With real pain, an actual hurt deep in her chest, she thought of all those kids back in New York, suffering to be seen, to be heard, to be
liked
. And the even more pathetic grovelers out here in L.A., desperate for a taste of fame, willing almost to die for a chance to be flavor of the month. Well, she’d had it, and someone else could have it now. She was sick of it. She had wasted herself, gone on a quest for a grail that was vulgar.

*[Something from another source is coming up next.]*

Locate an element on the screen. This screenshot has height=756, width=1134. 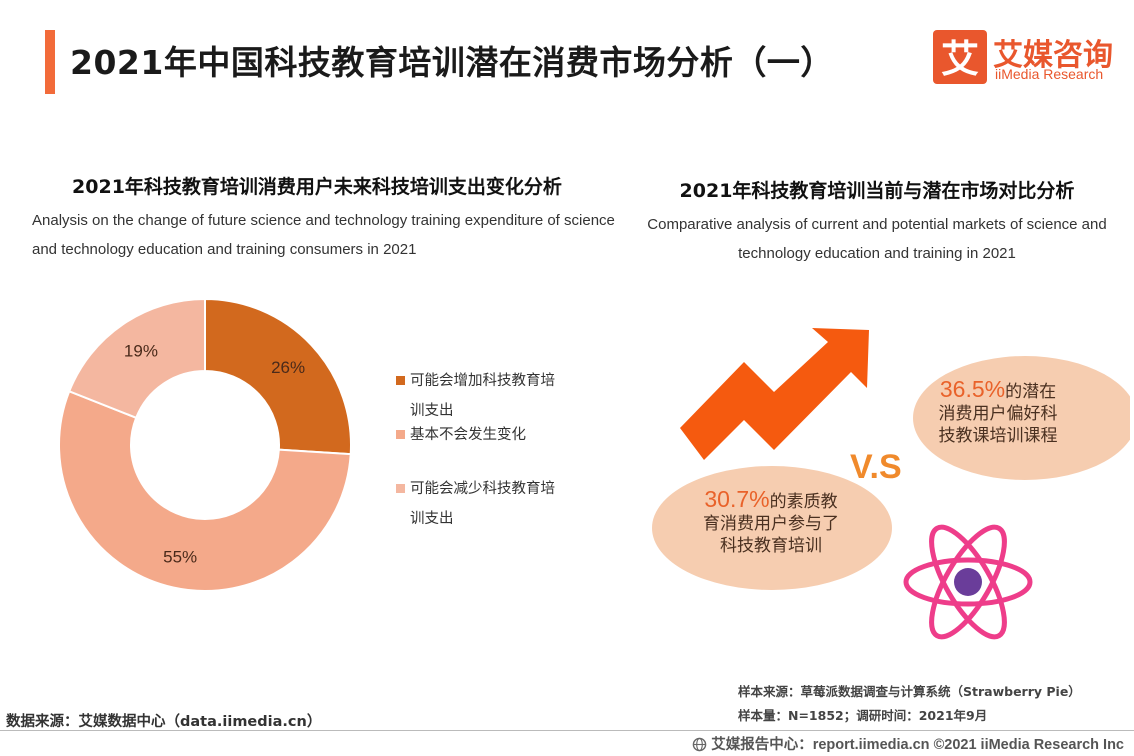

Still, it hadn’t been all bad judgment on her part. Rather, it had been bad judgment foisted on her by every TV show, every magazine, every movie she’d ever seen. Be pretty, be popular, be attractive, be sexy, be wanted, to be desirable. Well, she thought grimly, she was desirable now. There wasn’t a man in the country who couldn’t jerk off to living, moving pictures of her imitation orgasms. And soon she’d go into international release. Today Scuderstown, tomorrow the world. She almost had to laugh at the irony. She had wanted to show them all. Show her grandmother, show the girls back at Scuderstown Regional High, show the casting agents and the producers in New York, show everyone how good, how very good she was. Well, her grandmother was dead, she couldn’t remember the names of her high school classmates, and New York never cared about anything.

Meanwhile, all she appeared to have shown was her genitalia, to any of the population on earth who could afford a VCR and a two-dollar rental. She had shown them how good she was at counterfeiting orgasms, a trait that almost every young girl would find useful, but hardly what she had originally had in mind. She shook her head at her own bitterness.

While she was facing home truths, she’d better face another one: Acting had also drawn her because she had been so afraid to live. Afraid of sinking into the day-today routine of a job, a husband, a family. She thought of Sharleen and her bravery: going out to Wyoming to live everyday life. Could Jahne do it? Playing a role was so much easier than living. Well, to hell with this idea of showing other people’s feelings so that a numbed audience could have a few of their own. No, she’d
do
things from now on, not
act
them. Michael McLain had certainly taught her the difference between acting a hero and being a villain.